Per il presidente provinciale della Fimmg (Federazione medici di medicina generale), Fernando Agrusti, la crisi della sanità è legata al problema del ricambio generazionale che non c’è. «Mancano medici. Le strutture stentano a sfornare specialità: io ne ho fatte due e ai miei tempi eravamo una decina per reparto. Da quando è diventato obbligatorio stipendiare gli specializzandi i posti si sono ridotti a uno, massimo due. E poi ci sono altri problemi: occorre rivedere i carichi di lavoro e allineare gli stipendi ai parametri europei».

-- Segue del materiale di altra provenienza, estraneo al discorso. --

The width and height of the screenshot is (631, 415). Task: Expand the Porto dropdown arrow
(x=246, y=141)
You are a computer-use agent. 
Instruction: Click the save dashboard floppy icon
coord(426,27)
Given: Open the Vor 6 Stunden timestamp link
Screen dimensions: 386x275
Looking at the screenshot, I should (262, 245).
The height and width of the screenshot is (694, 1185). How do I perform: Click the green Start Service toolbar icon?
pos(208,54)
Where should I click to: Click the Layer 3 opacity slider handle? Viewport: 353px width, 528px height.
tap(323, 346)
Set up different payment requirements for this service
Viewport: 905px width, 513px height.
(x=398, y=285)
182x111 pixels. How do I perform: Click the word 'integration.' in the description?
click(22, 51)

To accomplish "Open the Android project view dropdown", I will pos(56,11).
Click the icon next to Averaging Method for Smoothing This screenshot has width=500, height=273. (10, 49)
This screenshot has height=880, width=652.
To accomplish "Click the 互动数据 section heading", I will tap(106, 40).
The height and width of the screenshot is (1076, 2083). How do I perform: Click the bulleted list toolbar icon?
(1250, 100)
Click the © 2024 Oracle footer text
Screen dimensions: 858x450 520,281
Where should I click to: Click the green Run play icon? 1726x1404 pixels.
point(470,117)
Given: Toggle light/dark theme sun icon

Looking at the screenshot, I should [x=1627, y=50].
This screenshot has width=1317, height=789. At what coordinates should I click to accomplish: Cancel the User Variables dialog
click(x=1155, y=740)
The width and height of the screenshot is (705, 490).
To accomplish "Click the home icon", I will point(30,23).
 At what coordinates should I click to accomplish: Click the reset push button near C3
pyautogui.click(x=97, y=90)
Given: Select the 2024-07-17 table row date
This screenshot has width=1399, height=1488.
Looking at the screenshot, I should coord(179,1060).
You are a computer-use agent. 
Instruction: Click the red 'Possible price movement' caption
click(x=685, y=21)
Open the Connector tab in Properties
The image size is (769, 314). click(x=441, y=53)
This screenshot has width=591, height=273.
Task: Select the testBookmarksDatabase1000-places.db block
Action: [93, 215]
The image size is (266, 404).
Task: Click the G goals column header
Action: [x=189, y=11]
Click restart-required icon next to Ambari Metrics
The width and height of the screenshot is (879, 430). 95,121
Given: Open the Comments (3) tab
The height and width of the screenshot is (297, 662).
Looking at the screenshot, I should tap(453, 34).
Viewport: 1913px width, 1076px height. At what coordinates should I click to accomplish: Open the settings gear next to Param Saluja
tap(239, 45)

Il disagio di molti operatori sanitari coinvolge un altro aspetto: l’indifferenza dell’opinione pubblica verso le sorti del proprio ospedale. Quando sono scesi in piazza si aspettavano più partecipazione e maggiore solidarietà. Tre anni fa, per creare una maggiore sensibilizzazione, è stata costituita l’Associazione Amici dell’ospedale di Pordenone. Parallelamente si muove anche l’Associazione Amici di Abele Casetta, il funzionario pordenonese scomparso ormai da sette anni, che aveva condotto battaglie infinite per denunciare i soprusi e le sperequazioni territoriali da parte della Regione in materia sanitaria. Tutte battaglie perse, purtroppo. E la realtà oggi è sotto gli occhi di tutti.